> PROBLEM STATEMENT: Please reproduce each line of the data below exactly as shown.

> INFORMATION GIVEN:
####

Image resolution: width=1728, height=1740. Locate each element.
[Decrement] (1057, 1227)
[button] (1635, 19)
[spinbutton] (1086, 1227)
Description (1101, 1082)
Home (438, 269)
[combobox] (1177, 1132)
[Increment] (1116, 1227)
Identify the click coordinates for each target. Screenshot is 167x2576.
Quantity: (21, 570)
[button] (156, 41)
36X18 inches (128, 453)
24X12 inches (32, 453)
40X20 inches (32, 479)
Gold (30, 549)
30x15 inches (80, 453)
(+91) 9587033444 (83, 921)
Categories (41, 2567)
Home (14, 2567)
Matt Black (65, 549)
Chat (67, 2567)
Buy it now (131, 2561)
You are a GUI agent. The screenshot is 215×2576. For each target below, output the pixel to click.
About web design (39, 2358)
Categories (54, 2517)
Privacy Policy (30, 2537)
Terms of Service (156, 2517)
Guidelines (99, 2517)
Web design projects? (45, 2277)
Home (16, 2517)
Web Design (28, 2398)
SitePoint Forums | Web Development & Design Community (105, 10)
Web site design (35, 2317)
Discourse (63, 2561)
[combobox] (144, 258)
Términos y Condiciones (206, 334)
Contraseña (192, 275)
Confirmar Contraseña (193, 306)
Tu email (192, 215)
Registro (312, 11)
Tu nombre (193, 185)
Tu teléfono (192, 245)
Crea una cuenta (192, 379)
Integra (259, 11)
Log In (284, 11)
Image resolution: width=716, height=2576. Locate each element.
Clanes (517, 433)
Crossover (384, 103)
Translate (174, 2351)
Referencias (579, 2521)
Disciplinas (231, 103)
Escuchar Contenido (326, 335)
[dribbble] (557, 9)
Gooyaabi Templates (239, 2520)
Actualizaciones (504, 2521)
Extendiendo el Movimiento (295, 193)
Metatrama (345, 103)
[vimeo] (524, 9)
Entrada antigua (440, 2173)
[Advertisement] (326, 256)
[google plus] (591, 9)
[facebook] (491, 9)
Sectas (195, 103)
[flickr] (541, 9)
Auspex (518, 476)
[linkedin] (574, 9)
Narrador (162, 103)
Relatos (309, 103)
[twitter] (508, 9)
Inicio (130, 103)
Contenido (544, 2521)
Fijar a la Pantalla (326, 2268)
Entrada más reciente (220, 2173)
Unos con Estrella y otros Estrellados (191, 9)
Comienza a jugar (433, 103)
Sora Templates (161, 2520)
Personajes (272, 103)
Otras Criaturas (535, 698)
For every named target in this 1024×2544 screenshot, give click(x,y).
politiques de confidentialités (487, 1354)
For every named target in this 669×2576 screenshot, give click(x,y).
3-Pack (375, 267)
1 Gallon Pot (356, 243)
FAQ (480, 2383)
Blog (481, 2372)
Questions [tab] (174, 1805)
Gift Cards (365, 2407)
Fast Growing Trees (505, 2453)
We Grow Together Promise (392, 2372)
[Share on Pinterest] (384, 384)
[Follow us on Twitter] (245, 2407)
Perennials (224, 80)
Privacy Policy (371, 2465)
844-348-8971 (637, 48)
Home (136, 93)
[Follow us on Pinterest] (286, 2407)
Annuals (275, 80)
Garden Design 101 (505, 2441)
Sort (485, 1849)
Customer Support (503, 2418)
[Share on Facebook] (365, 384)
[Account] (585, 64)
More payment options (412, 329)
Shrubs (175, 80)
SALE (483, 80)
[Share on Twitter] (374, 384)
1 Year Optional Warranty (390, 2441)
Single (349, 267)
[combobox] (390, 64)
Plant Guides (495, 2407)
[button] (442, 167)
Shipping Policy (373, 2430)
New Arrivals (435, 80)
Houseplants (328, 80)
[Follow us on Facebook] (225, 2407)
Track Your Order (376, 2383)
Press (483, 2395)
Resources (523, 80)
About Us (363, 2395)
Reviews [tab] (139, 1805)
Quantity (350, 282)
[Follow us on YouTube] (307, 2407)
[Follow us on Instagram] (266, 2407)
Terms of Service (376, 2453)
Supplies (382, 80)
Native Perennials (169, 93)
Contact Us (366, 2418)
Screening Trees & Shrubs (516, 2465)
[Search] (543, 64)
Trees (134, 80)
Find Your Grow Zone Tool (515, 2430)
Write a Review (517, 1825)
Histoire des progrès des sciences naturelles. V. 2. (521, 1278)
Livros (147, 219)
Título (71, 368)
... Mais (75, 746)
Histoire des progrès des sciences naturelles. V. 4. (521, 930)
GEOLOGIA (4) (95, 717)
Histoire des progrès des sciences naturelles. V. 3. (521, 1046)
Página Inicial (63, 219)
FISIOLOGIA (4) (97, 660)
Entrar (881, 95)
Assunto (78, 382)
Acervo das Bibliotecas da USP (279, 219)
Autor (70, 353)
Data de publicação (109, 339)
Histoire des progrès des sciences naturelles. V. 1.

####

> ANSWER BELOW:
Image resolution: width=1728, height=1740. Locate each element.
[Decrement] (1057, 1227)
[button] (1635, 19)
[spinbutton] (1086, 1227)
Description (1101, 1082)
Home (438, 269)
[combobox] (1177, 1132)
[Increment] (1116, 1227)
Identify the click coordinates for each target. Screenshot is 167x2576.
Quantity: (21, 570)
[button] (156, 41)
36X18 inches (128, 453)
24X12 inches (32, 453)
40X20 inches (32, 479)
Gold (30, 549)
30x15 inches (80, 453)
(+91) 9587033444 (83, 921)
Categories (41, 2567)
Home (14, 2567)
Matt Black (65, 549)
Chat (67, 2567)
Buy it now (131, 2561)
You are a GUI agent. The screenshot is 215×2576. For each target below, output the pixel to click.
About web design (39, 2358)
Categories (54, 2517)
Privacy Policy (30, 2537)
Terms of Service (156, 2517)
Guidelines (99, 2517)
Web design projects? (45, 2277)
Home (16, 2517)
Web Design (28, 2398)
SitePoint Forums | Web Development & Design Community (105, 10)
Web site design (35, 2317)
Discourse (63, 2561)
[combobox] (144, 258)
Términos y Condiciones (206, 334)
Contraseña (192, 275)
Confirmar Contraseña (193, 306)
Tu email (192, 215)
Registro (312, 11)
Tu nombre (193, 185)
Tu teléfono (192, 245)
Crea una cuenta (192, 379)
Integra (259, 11)
Log In (284, 11)
Image resolution: width=716, height=2576. Locate each element.
Clanes (517, 433)
Crossover (384, 103)
Translate (174, 2351)
Referencias (579, 2521)
Disciplinas (231, 103)
Escuchar Contenido (326, 335)
[dribbble] (557, 9)
Gooyaabi Templates (239, 2520)
Actualizaciones (504, 2521)
Extendiendo el Movimiento (295, 193)
Metatrama (345, 103)
[vimeo] (524, 9)
Entrada antigua (440, 2173)
[Advertisement] (326, 256)
[google plus] (591, 9)
[facebook] (491, 9)
Sectas (195, 103)
[flickr] (541, 9)
Auspex (518, 476)
[linkedin] (574, 9)
Narrador (162, 103)
Relatos (309, 103)
[twitter] (508, 9)
Inicio (130, 103)
Contenido (544, 2521)
Fijar a la Pantalla (326, 2268)
Entrada más reciente (220, 2173)
Unos con Estrella y otros Estrellados (191, 9)
Comienza a jugar (433, 103)
Sora Templates (161, 2520)
Personajes (272, 103)
Otras Criaturas (535, 698)
For every named target in this 1024×2544 screenshot, give click(x,y).
politiques de confidentialités (487, 1354)
For every named target in this 669×2576 screenshot, give click(x,y).
3-Pack (375, 267)
1 Gallon Pot (356, 243)
FAQ (480, 2383)
Blog (481, 2372)
Questions [tab] (174, 1805)
Gift Cards (365, 2407)
Fast Growing Trees (505, 2453)
We Grow Together Promise (392, 2372)
[Share on Pinterest] (384, 384)
[Follow us on Twitter] (245, 2407)
Perennials (224, 80)
Privacy Policy (371, 2465)
844-348-8971 (637, 48)
Home (136, 93)
[Follow us on Pinterest] (286, 2407)
Annuals (275, 80)
Garden Design 101 (505, 2441)
Sort (485, 1849)
Customer Support (503, 2418)
[Share on Facebook] (365, 384)
[Account] (585, 64)
More payment options (412, 329)
Shrubs (175, 80)
SALE (483, 80)
[Share on Twitter] (374, 384)
1 Year Optional Warranty (390, 2441)
Single (349, 267)
[combobox] (390, 64)
Plant Guides (495, 2407)
[button] (442, 167)
Shipping Policy (373, 2430)
New Arrivals (435, 80)
Houseplants (328, 80)
[Follow us on Facebook] (225, 2407)
Track Your Order (376, 2383)
Press (483, 2395)
Resources (523, 80)
About Us (363, 2395)
Reviews [tab] (139, 1805)
Quantity (350, 282)
[Follow us on YouTube] (307, 2407)
[Follow us on Instagram] (266, 2407)
Terms of Service (376, 2453)
Supplies (382, 80)
Native Perennials (169, 93)
Contact Us (366, 2418)
Screening Trees & Shrubs (516, 2465)
[Search] (543, 64)
Trees (134, 80)
Find Your Grow Zone Tool (515, 2430)
Write a Review (517, 1825)
Histoire des progrès des sciences naturelles. V. 2. (521, 1278)
Livros (147, 219)
Título (71, 368)
... Mais (75, 746)
Histoire des progrès des sciences naturelles. V. 4. (521, 930)
GEOLOGIA (4) (95, 717)
Histoire des progrès des sciences naturelles. V. 3. (521, 1046)
Página Inicial (63, 219)
FISIOLOGIA (4) (97, 660)
Entrar (881, 95)
Assunto (78, 382)
Acervo das Bibliotecas da USP (279, 219)
Autor (70, 353)
Data de publicação (109, 339)
Histoire des progrès des sciences naturelles. V. 1.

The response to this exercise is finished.